The majority of the annexed rooms and shelters in which the patients with fever are being hospitalized don’t have the necessary conditions for good care. The patients are being crowded together, with terrible hygiene conditions and bad food, as 14ymedio was able to confirm during a tour of those spaces. Added to this are a lack of medicine and the bad state of the equipment, some of it in a deplorable condition.

Despite the growing number of cases of dengue and zika the water leaks continue to proliferate in many neighborhoods of the city (14ymedio)

In Cienfuegos there are 25 confirmed cases of zika, a virus that causes the appearance of reddish spots on the skin that may be accompanied by mild fever, headache, conjunctivitis, muscular pains, diarrhea, vomiting, and loss of appetite.

In the case of pregnancies, it is believed that zika can cause microcephaly, because of which health authorities warn pregnant women to avoid traveling to areas where the virus is present. In Cienfuegos, so far there have been confirmed 12 pregnant patients.

“The Aedes mosquito reproduces in clean waters. In Cienfuegos we have a precarious situation with the water supply, so people use tanks, buckets, barrels, and whatever they have on hand so that they don’t run out. There are areas where there has been no water for up to 15 days. This is the perfect place for sources to be generated,” warns the doctor.

“Luckily we have a health system that has its faults, but in coverage is very effective, otherwise, the situation would be worse. Until now we have not had to mourn deaths due to dengue or zika,” he added.

Numbers of cases of dengue and zika by area in Cienfuegos. (14ymedio)

Yamilka Portuondo, a Cienfuegos resident who lives in the Buena Vista neighborhood, doesn’t even remember the mosquito bite, but one morning she woke up with fever and her whole body hurt. “It was as if I had been beaten,” she explains. She spent almost a week with high fevers, abdominal pains, and weakness.

“Late at night is when the mosquitos start to go out and no one can escape them. Here there are many water leaks, that’s where they bred,” she says via telephone.

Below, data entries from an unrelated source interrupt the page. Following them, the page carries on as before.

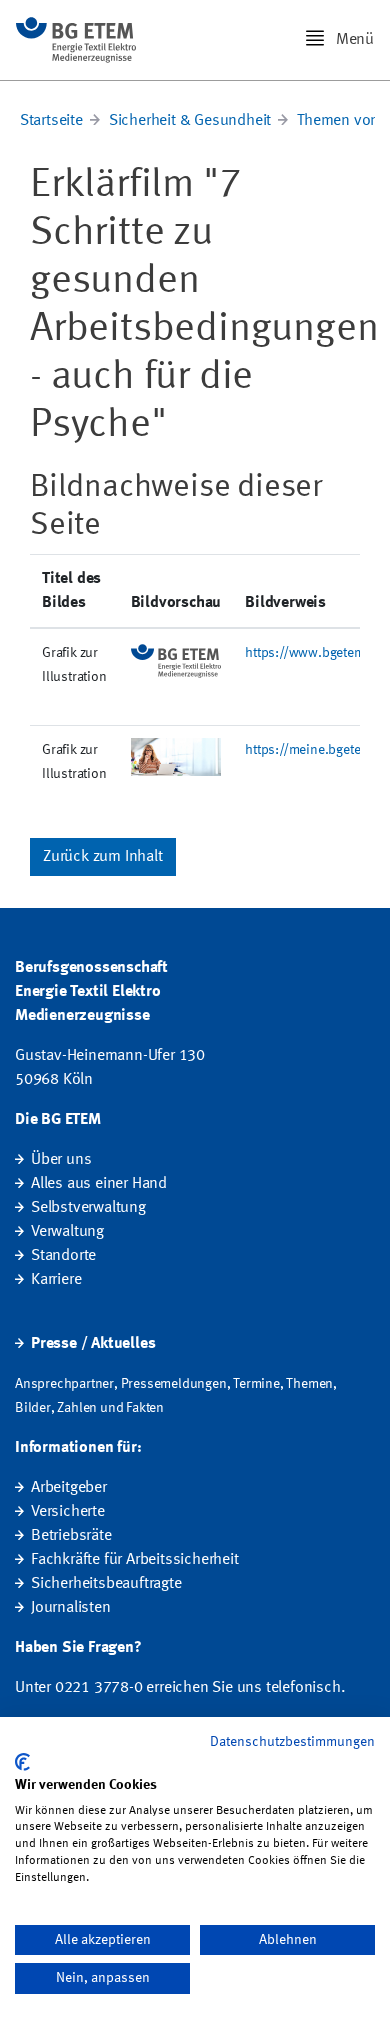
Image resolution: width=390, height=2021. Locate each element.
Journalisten (71, 1608)
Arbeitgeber (69, 1488)
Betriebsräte (71, 1536)
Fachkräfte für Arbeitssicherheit (135, 1560)
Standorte (63, 1256)
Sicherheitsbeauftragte (106, 1584)
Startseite (51, 121)
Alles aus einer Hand (99, 1184)
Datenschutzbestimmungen (292, 1742)
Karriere (56, 1280)
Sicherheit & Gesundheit (190, 121)
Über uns (61, 1160)
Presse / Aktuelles (93, 1344)
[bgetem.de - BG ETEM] (76, 40)
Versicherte (68, 1512)
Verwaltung (67, 1232)
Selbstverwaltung (88, 1208)
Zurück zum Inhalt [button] (103, 857)
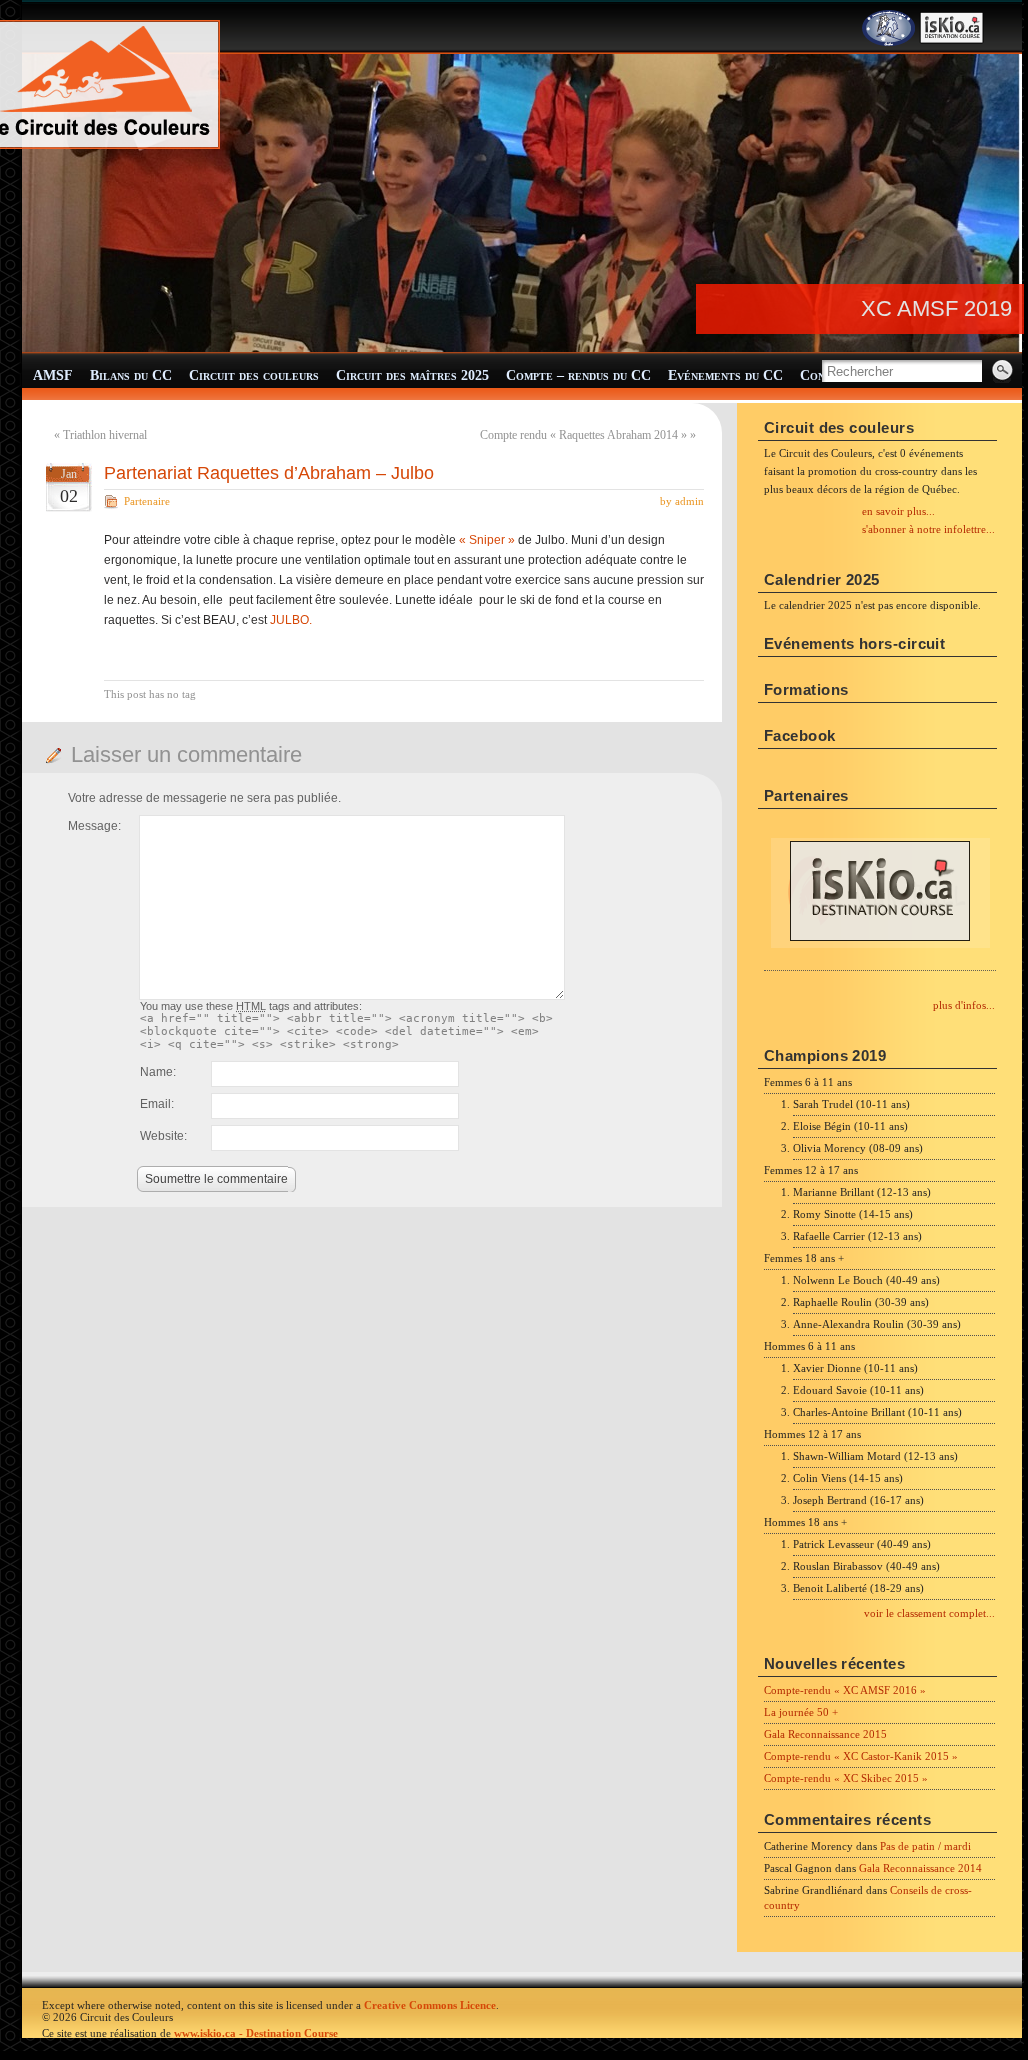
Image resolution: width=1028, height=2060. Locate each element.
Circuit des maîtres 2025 (412, 375)
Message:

“I was in bed at home for a week. I had to commit to staying in my room with a mosquito net and not going out*. My dengue wasn’t the worst case, because of that a doctor friend of mine let me stay at home, but the majority of people have to go to the hospital,” she comments.

Her family got meat, oil, and vegetables for her diet, a luxury for the poorly supplied local markets. “My family members in Miami sent me a package of food that also helped. Dengue makes the platelets go down a lot, so doctors order a reinforced diet. Without my family I don’t know what I would have done.”

*Translator’s note: Patients can become a link in the transmission chain if uninfected mosquitos bite them, catch the virus, and then pass it on by biting other people.